### [TASK BRIEF]
Quote every line of the records below word for word, changing nothing.

[Word and element location data]
^^^^^^^^^^^^^^^^

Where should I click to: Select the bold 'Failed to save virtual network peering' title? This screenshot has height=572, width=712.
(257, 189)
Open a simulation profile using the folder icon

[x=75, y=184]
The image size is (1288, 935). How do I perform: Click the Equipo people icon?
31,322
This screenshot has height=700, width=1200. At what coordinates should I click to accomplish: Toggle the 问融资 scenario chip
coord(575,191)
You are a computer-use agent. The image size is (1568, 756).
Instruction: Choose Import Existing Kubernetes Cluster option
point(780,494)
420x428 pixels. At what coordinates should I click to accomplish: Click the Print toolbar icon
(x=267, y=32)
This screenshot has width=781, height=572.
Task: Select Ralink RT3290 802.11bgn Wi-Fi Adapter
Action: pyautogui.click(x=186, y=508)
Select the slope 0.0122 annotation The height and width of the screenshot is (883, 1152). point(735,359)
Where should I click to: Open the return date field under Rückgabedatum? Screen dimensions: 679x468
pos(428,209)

^^^^^^^^^^^^^^^^

### [ANSWER TO THIS TASK]
Where should I click to: Select the bold 'Failed to save virtual network peering' title? This screenshot has height=572, width=712.
(257, 189)
Open a simulation profile using the folder icon

[x=75, y=184]
The image size is (1288, 935). How do I perform: Click the Equipo people icon?
31,322
This screenshot has height=700, width=1200. At what coordinates should I click to accomplish: Toggle the 问融资 scenario chip
coord(575,191)
You are a computer-use agent. The image size is (1568, 756).
Instruction: Choose Import Existing Kubernetes Cluster option
point(780,494)
420x428 pixels. At what coordinates should I click to accomplish: Click the Print toolbar icon
(x=267, y=32)
This screenshot has width=781, height=572.
Task: Select Ralink RT3290 802.11bgn Wi-Fi Adapter
Action: pyautogui.click(x=186, y=508)
Select the slope 0.0122 annotation The height and width of the screenshot is (883, 1152). point(735,359)
Where should I click to: Open the return date field under Rückgabedatum? Screen dimensions: 679x468
pos(428,209)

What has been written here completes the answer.